The simplest way to test a strategy across many instruments is to run it once per ticker and add up the results afterward. It's also a quietly wrong model of what a portfolio actually is. A real account has one pool of capital and one leverage limit shared across every position it holds — three instruments that each individually look fine can collectively demand more margin than the account has, and a strategy that never sees them compete for the same capital never gets tested against that.
One equity curve, many tickers, still one constraint
A multi-asset run in Reamer keeps every ticker's decisions independent — a strategy declares tickers and loops over them, each one's entry and exit logic depending only on its own data — while every position still draws against the same shared equity and the same leverage ceiling:
class MyStrategy:
tickers = ["AAPL", "SPY", "QQQ"]
def on_bar(self, data):
out = []
for t in self.tickers:
tv = data[t]
if not tv.valid:
continue
if tv.close[-1] > tv.open[-1] and tv.position.qty == 0:
out.append(buy_market(1.0, ticker=t))
return out if out else None
Nothing about that loop looks different from three separate single-asset strategies. What's different is invisible in the code: an entry attempt on any ticker is checked against the total notional across every other open position, so a portfolio that happens to want to enter several correlated instruments at once will start seeing rejections a single-asset backtest of any one of them would never produce.
Independent decisions are the common case, not the only one — a strategy that ranks or weights tickers against each other needs a genuinely different code shape, not a loop like this one.

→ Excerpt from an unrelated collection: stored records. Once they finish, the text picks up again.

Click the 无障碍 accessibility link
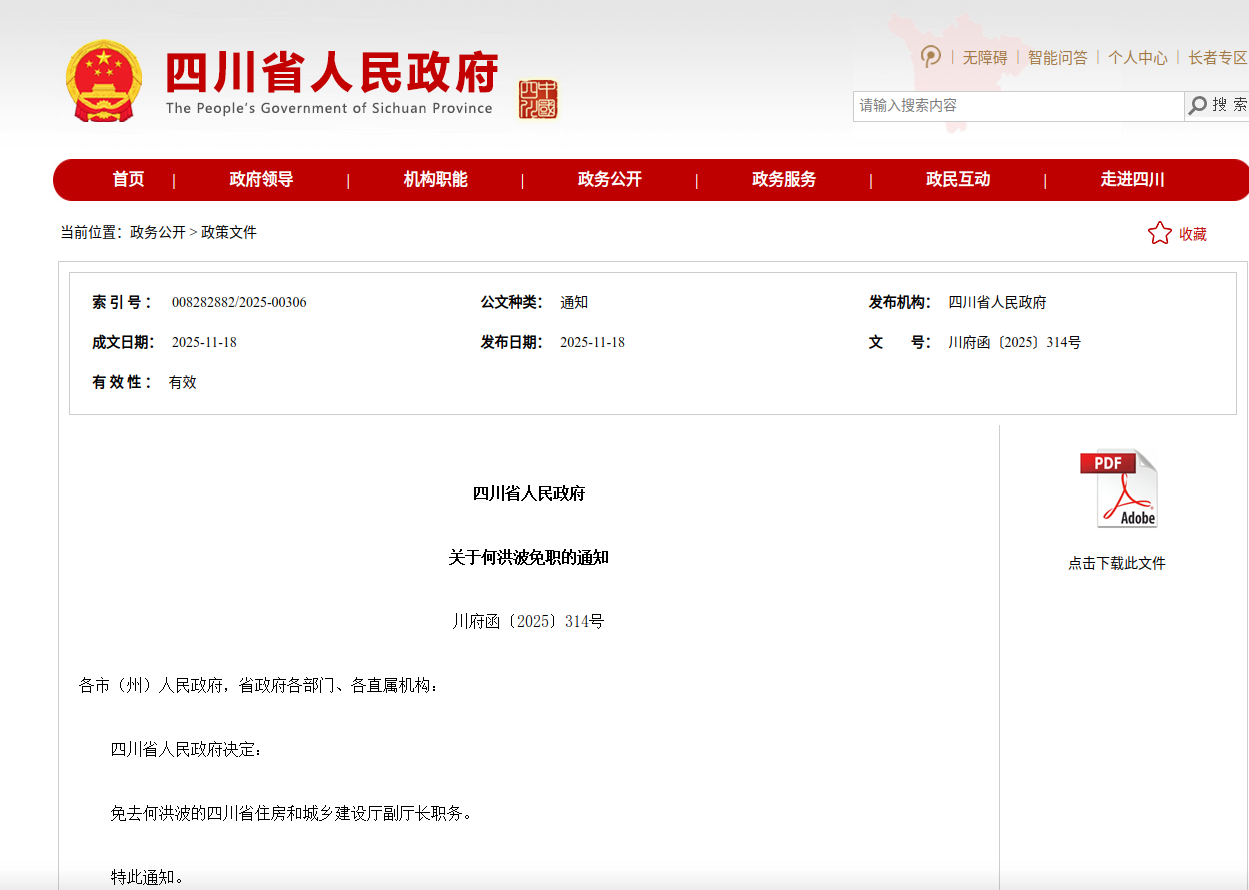The image size is (1249, 890). click(984, 58)
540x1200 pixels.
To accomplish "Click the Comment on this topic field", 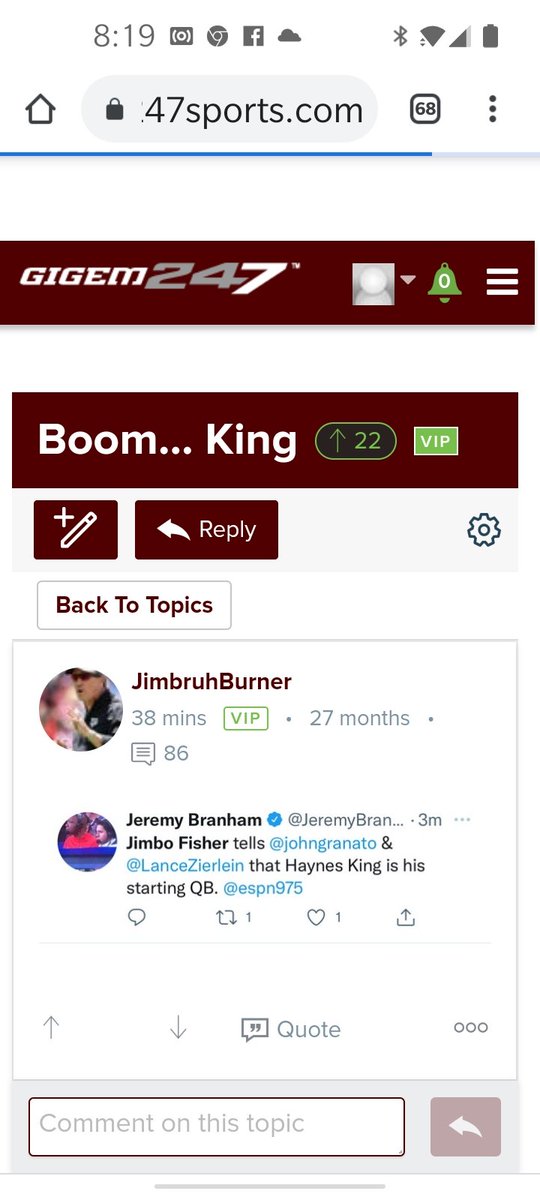I will click(x=217, y=1126).
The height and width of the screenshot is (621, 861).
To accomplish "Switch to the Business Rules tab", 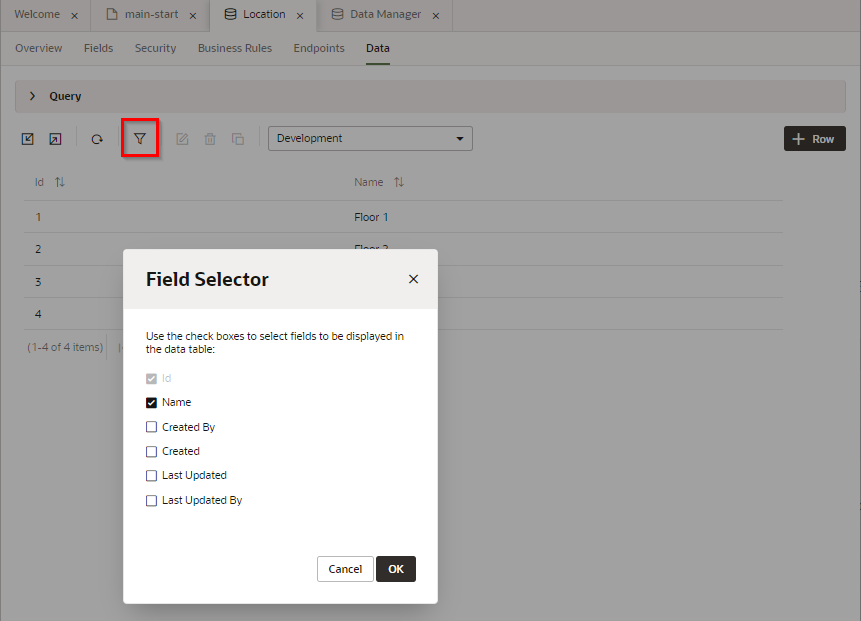I will (x=234, y=48).
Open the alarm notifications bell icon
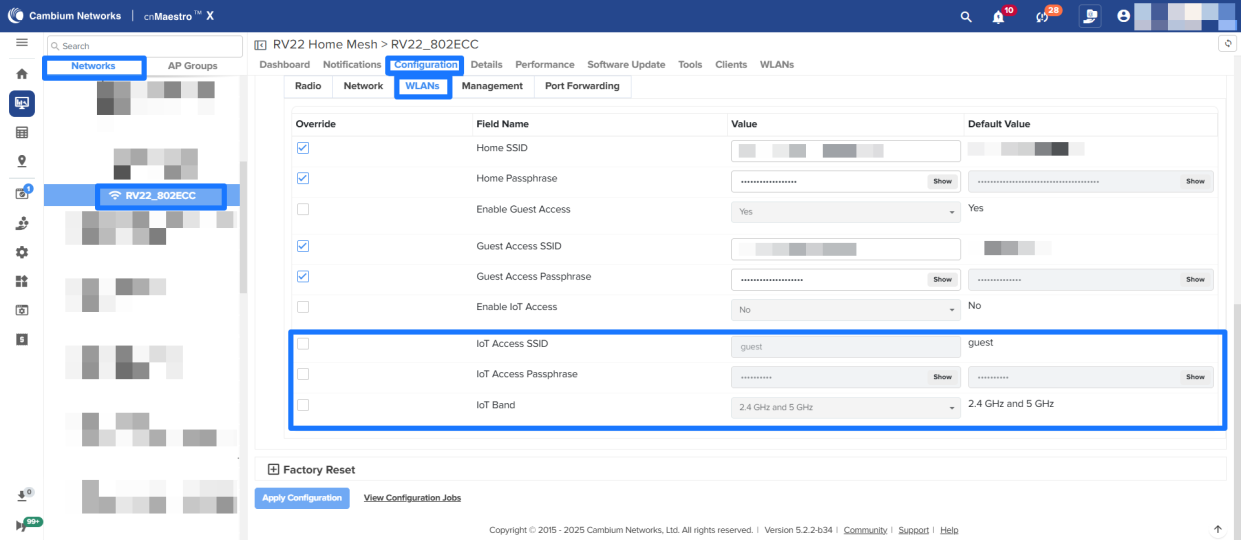This screenshot has width=1241, height=540. pyautogui.click(x=998, y=17)
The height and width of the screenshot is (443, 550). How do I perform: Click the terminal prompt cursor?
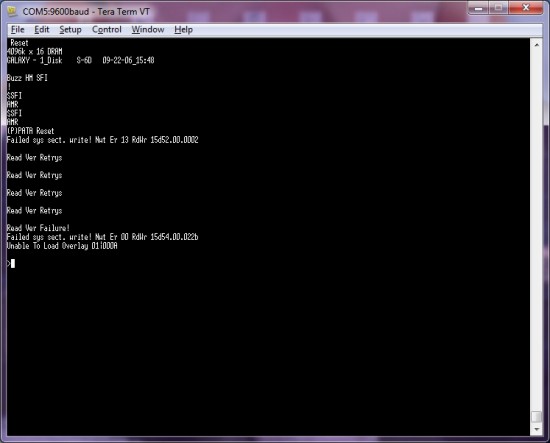(x=13, y=263)
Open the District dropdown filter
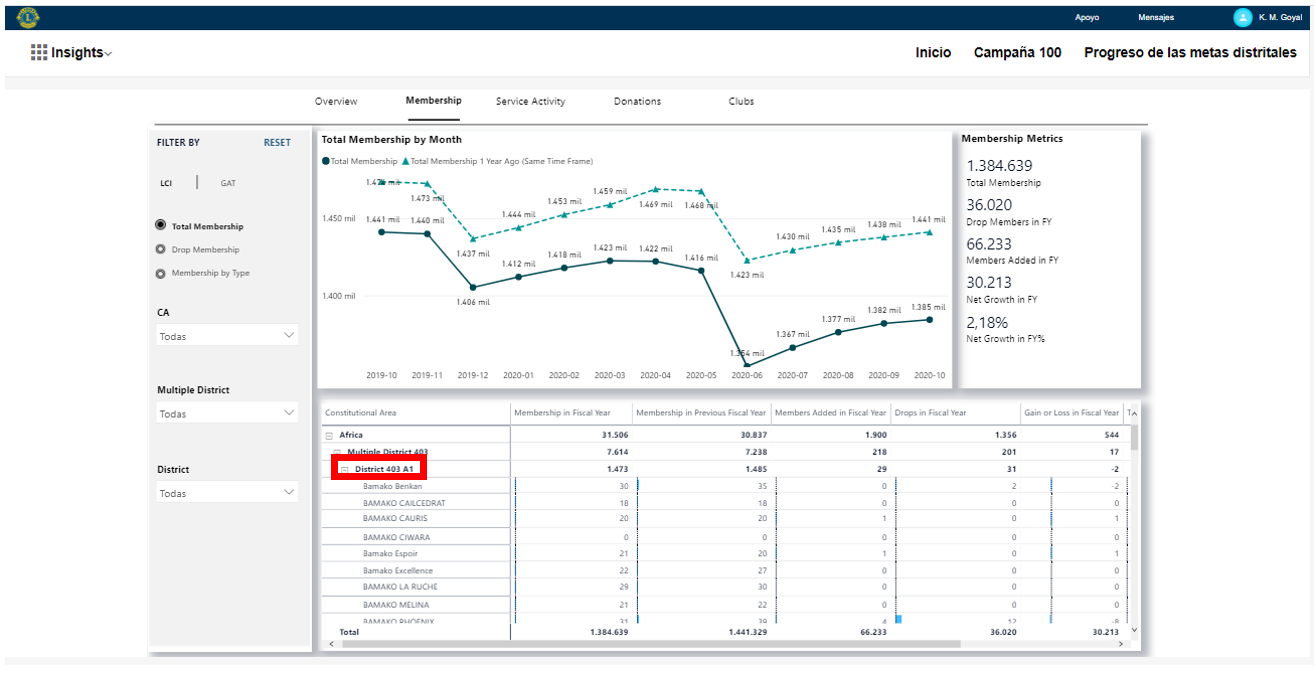Image resolution: width=1316 pixels, height=675 pixels. tap(228, 493)
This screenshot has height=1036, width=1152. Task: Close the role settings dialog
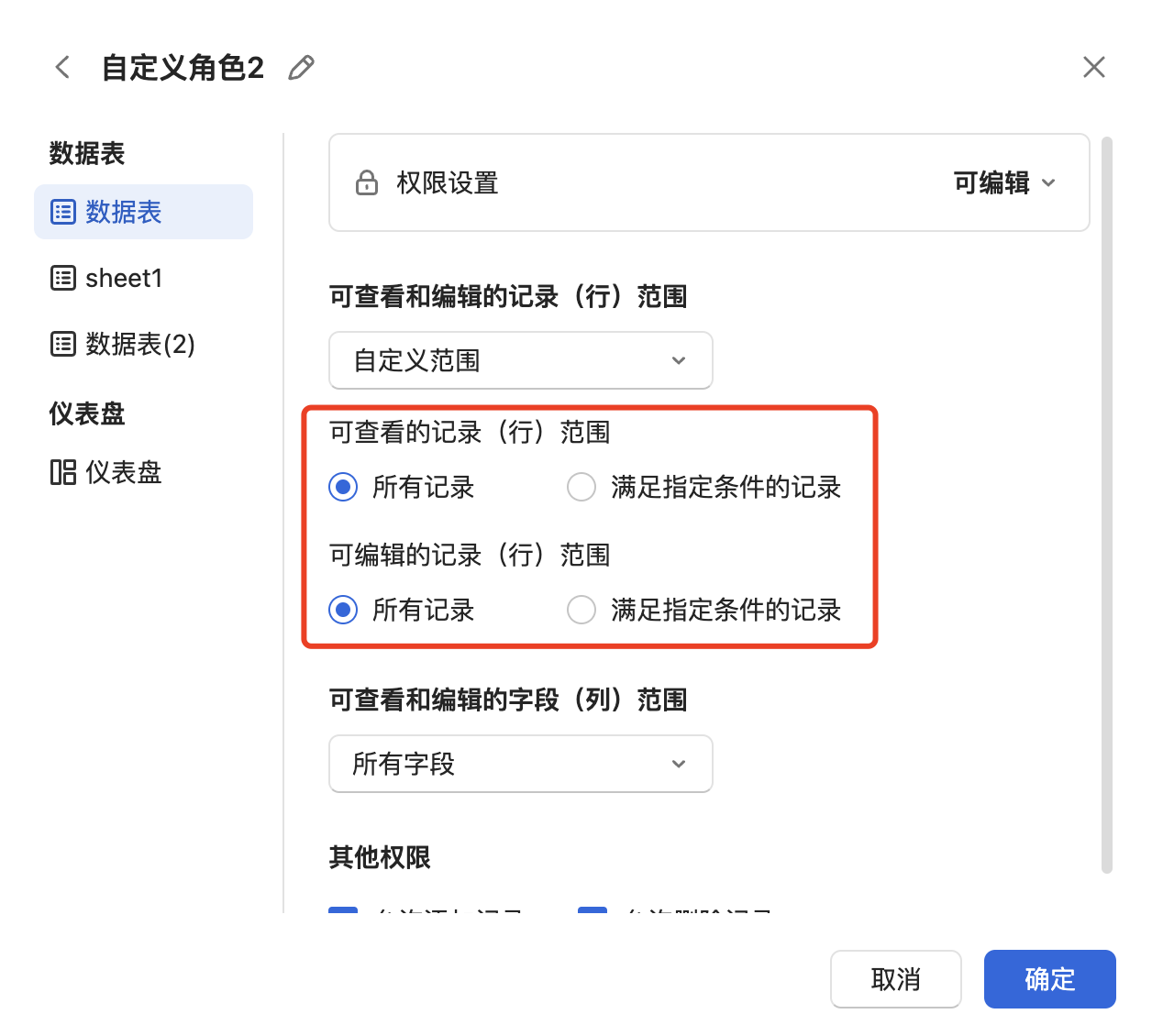point(1093,67)
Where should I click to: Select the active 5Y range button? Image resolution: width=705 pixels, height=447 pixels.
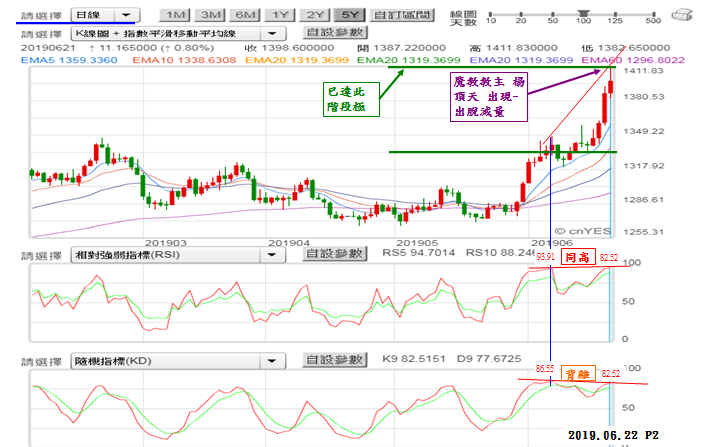(350, 15)
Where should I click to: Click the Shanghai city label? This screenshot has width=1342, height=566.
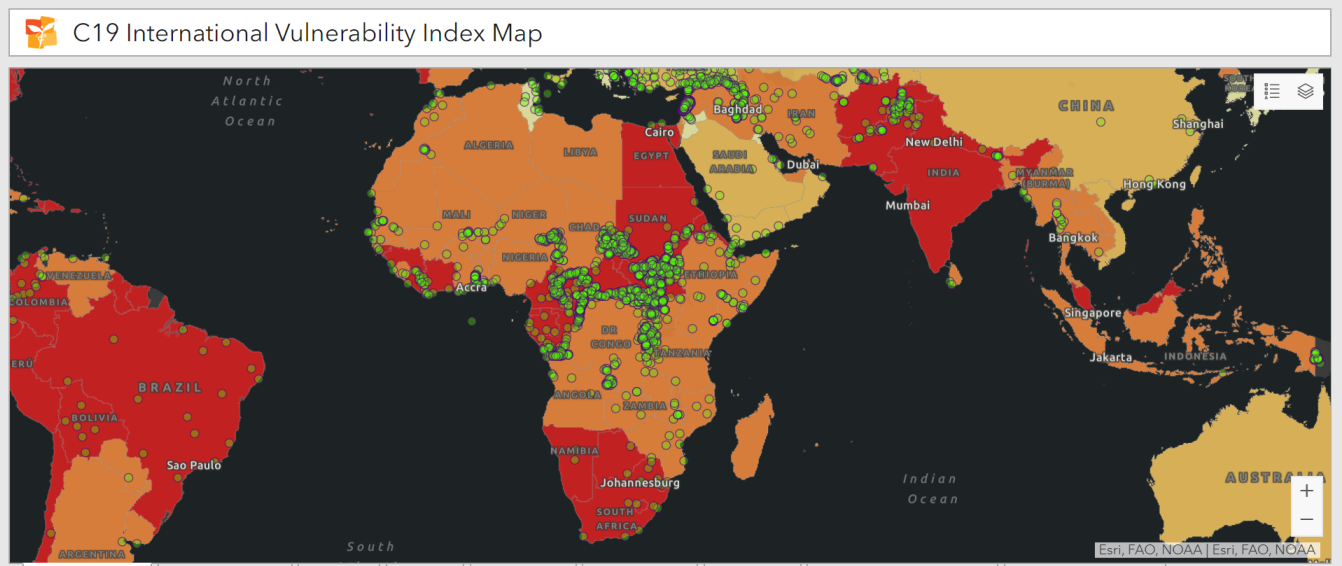[1198, 124]
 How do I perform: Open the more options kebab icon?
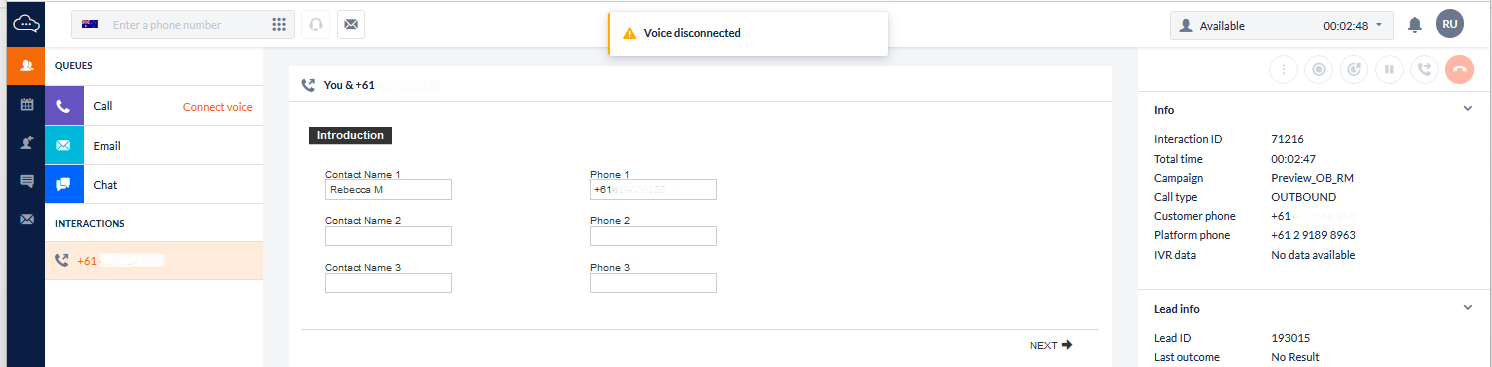click(1284, 69)
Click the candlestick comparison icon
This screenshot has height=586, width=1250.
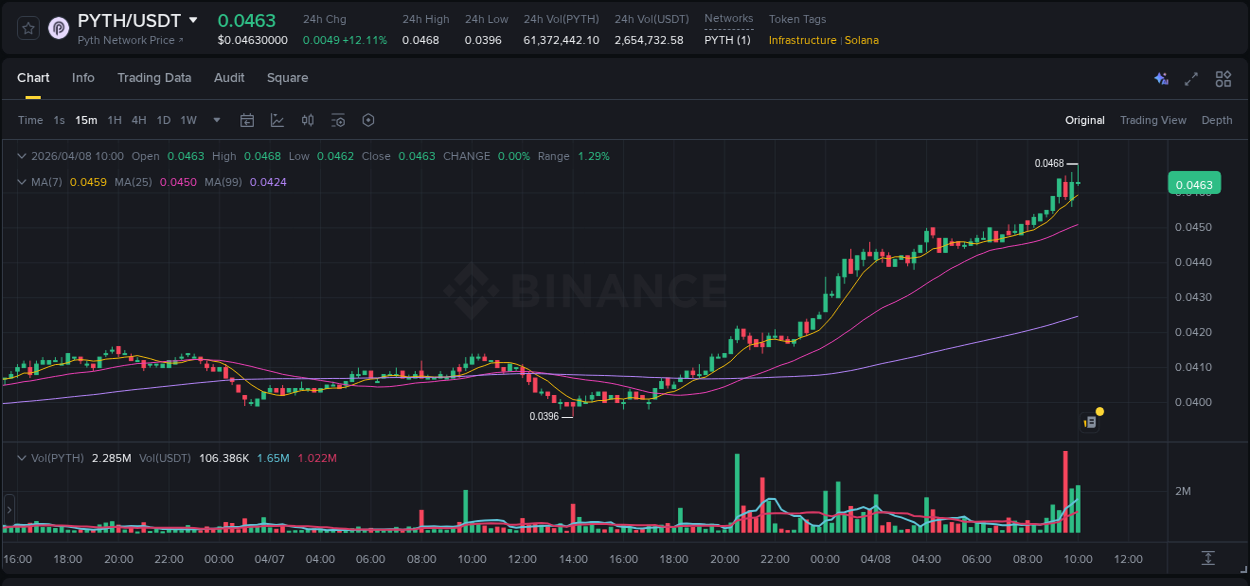(307, 120)
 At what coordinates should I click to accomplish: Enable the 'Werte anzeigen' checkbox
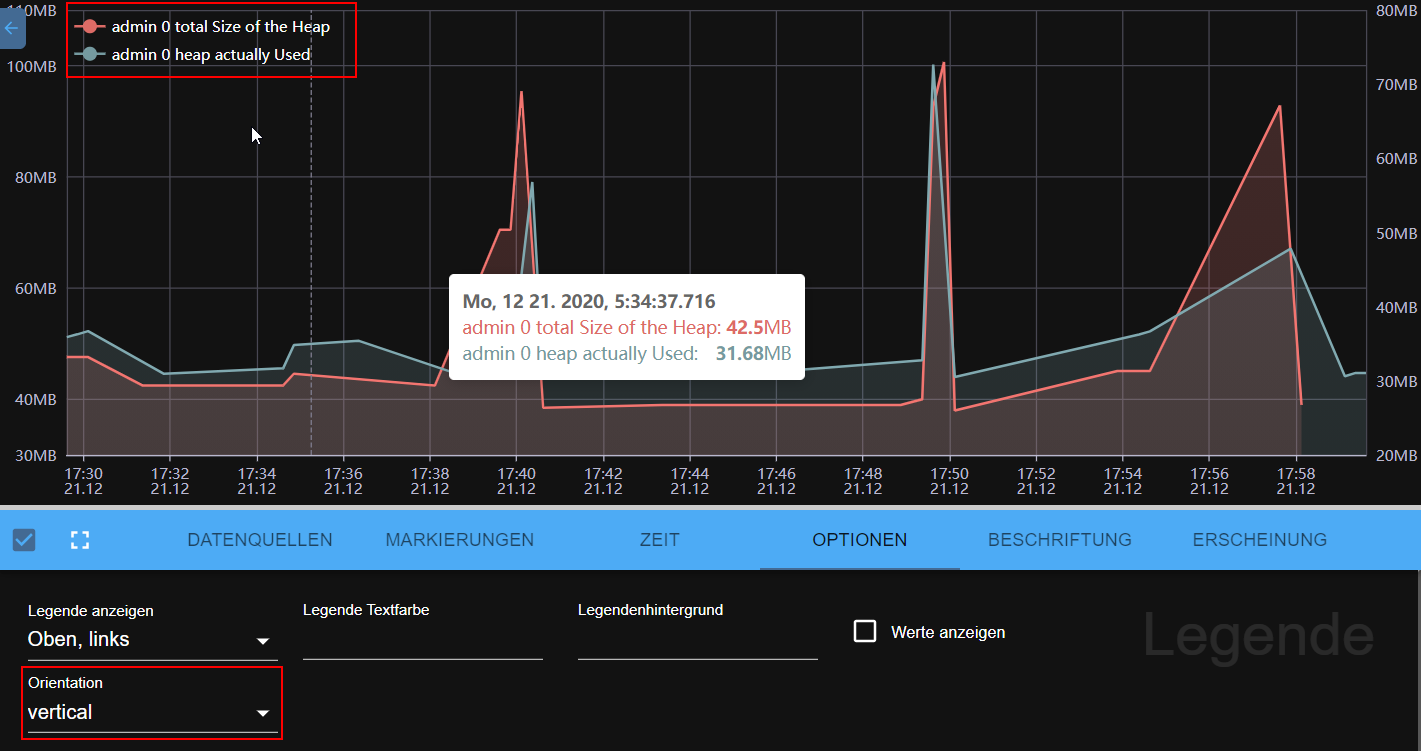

Mixed schedules are the other thing a per-ticker view hides
Equities and forex don't trade on the same calendar, and a portfolio mixing them needs alignment_mode="union" rather than the default intersection — every timestamp from any ticker gets a step, and tv.valid turns False for whichever ticker has no bar at that particular moment. Skipping that check in union mode isn't a cosmetic omission; it's the difference between a strategy that correctly sits out when its data isn't there yet and one that silently acts on stale or default values it was never supposed to see.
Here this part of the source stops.